Provided passage →

Coming up out of the Canal Street subway station is an ordeal. After jostling with jaded New Yorkers on the train, you find yourself in what I like to call the “tourist trap”. On your right is a girl in a sundress and a floppy straw hat. She’s in New York with her best friend, who dresses identically. On your left is a Brazilian couple (But you’re not sure; you’re terrible with languages), which continues to pour over a subway map long after leaving the train car. And in front of you is the mother of all tourists: the midwestern family. The mother has at least 8 water bottles strapped to different parts of her body. She’s a hydration machine. The father has a baseball cap, white New Balances, cargo shorts and a camera on a strap around his neck. The kids are sunburnt, sweaty. They’re fighting. Try as you might, you cannot escape this posse, slowly strolling as they gaze with wonder at the gritty authenticity of the Manhattan Underground.
You weren’t ready for this. You never are. But when you emerge from the station, dancing with impatience behind the hydration machine and the very daddish dad, you realize that the neighborhood is. The first thing you see is a gift shop. Next door, there’s another. And next to that, there’s a restaurant advertising all you can eat buffet dinners for the low price of $14.99. This place is a tourist heaven. Everyone in the family can get an “I *heart* NY” tee shirt, a keychain, a fan with a vaguely Chinese pattern, sunglasses, fake jewelry, toys, and millions of other things, then skip on over for a New York Chinese dinner. It’s a perfect set up.
It would be wrong for me to report that the only businesses in Manhattan Chinatown are gift shops and restaurants. There are, of course, vegetable markets, doctors’ offices, tutoring classrooms, herbal shops, and many other places that make it possible for those who live there to survive. However, the majority of these “everyday” stops are on the side streets, removed from the hoards that pour out of the train stations. The businesses that survive on the major streets are ones that cater to tourists: professional shoppers. Further down, towards the Manhattan Bridge entrance, there are a slew of jewelry shops, offering everything from jade statues to engagement rings. Situated along Bowery, this is a perfect mall of expensive souvenirs.

Collected data entries →
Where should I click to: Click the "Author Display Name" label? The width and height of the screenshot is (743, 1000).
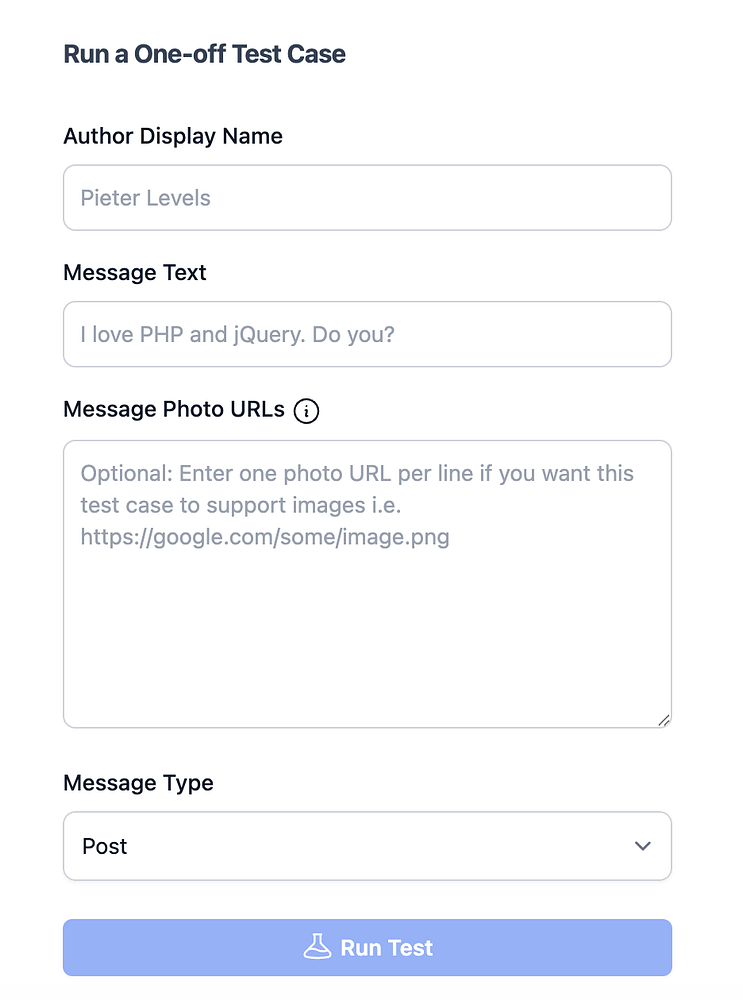[173, 136]
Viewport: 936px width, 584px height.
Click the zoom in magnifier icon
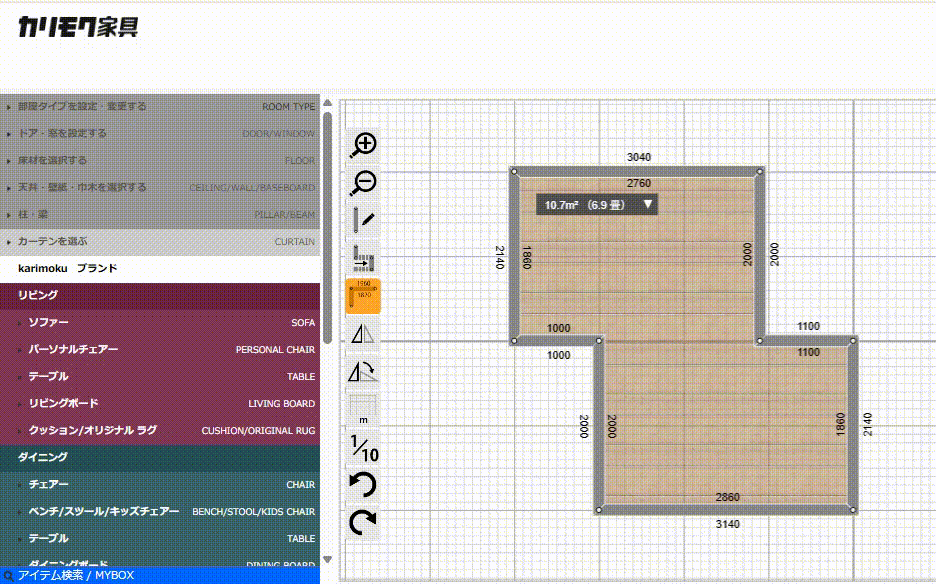tap(364, 144)
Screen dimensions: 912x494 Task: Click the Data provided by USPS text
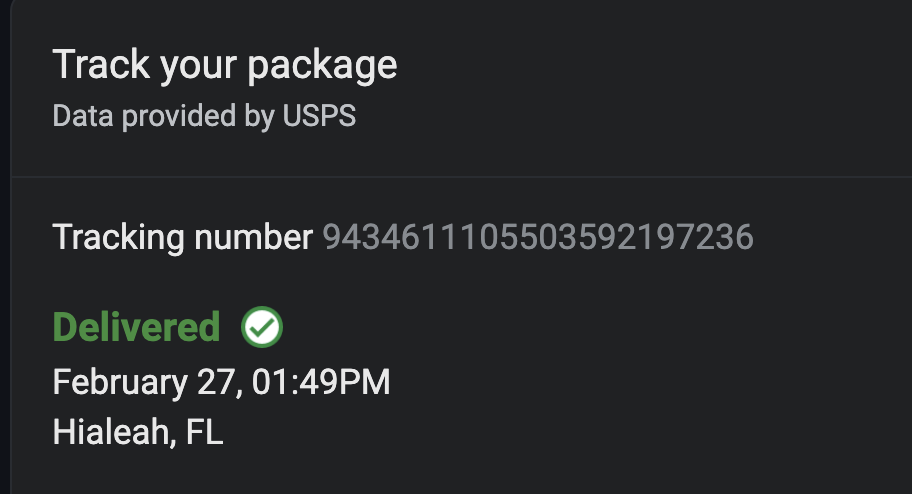pos(204,116)
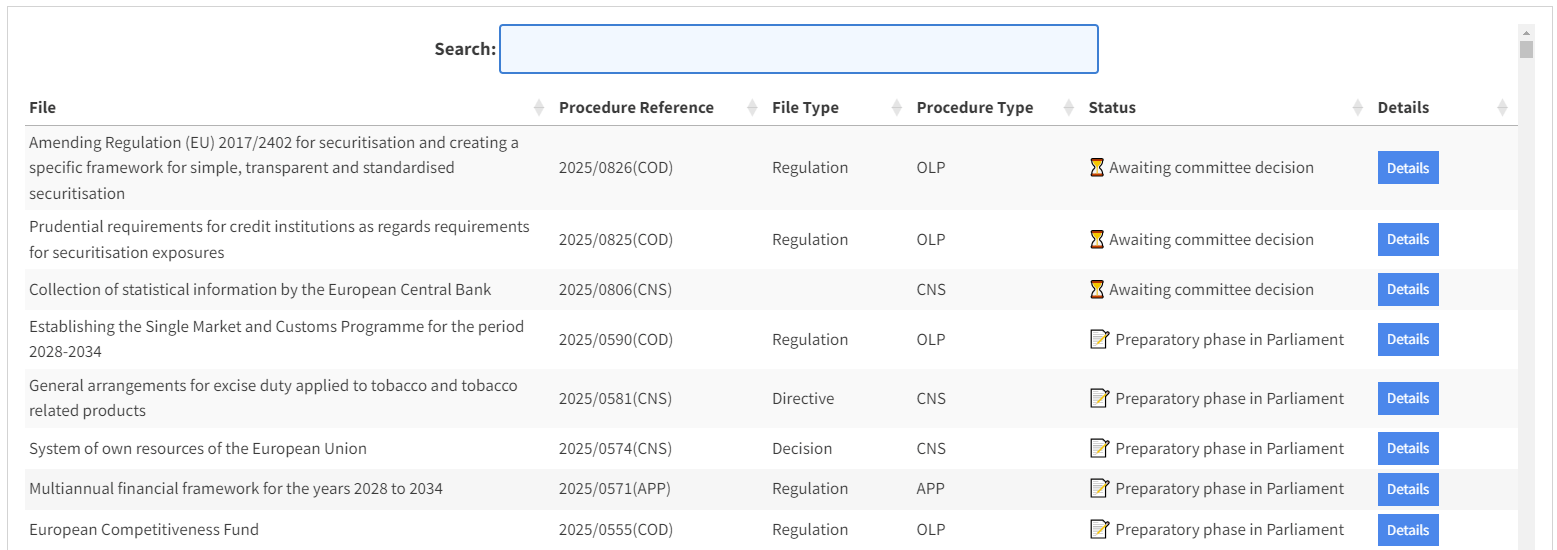Click the Status column sort arrows
The image size is (1557, 550).
(1357, 108)
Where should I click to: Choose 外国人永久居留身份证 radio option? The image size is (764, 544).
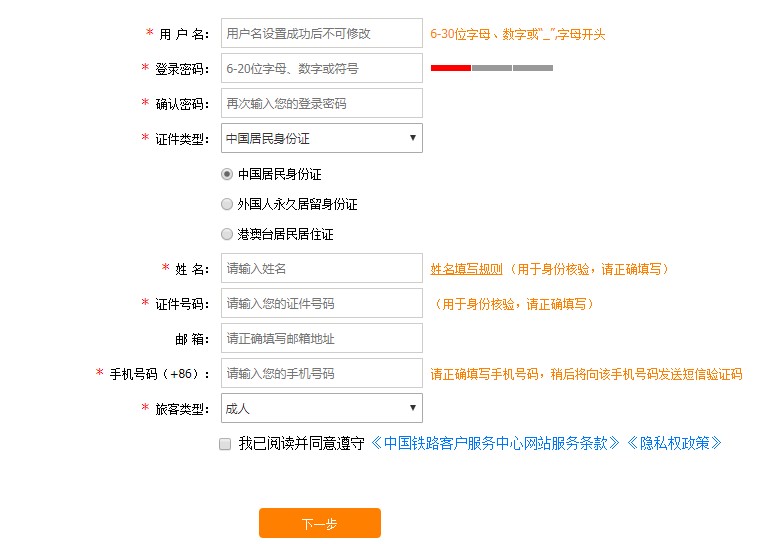(227, 204)
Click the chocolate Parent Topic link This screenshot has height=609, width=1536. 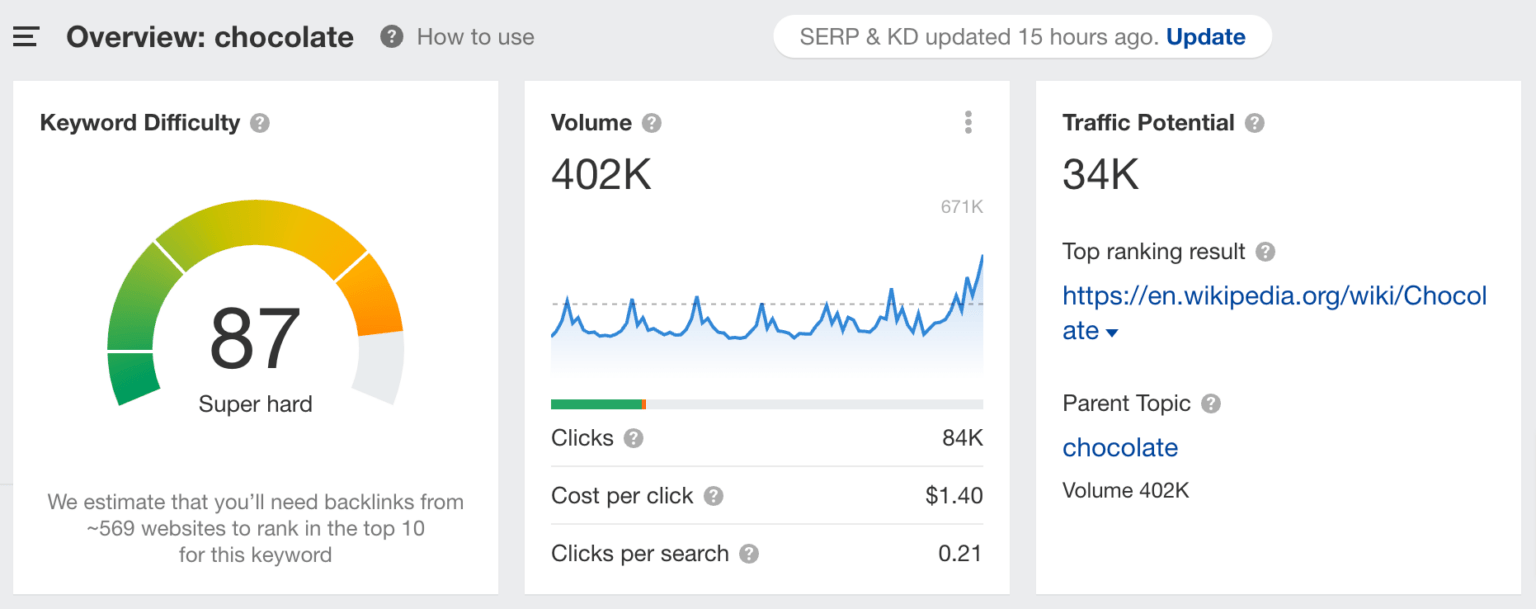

Work to complete → List each item the Chinatown passage says the midwestern father has on or carries. Rely only on the Chinatown passage.

Output for this exercise →
- A baseball cap
- White New Balances
- Cargo shorts
- A camera on a strap around his neck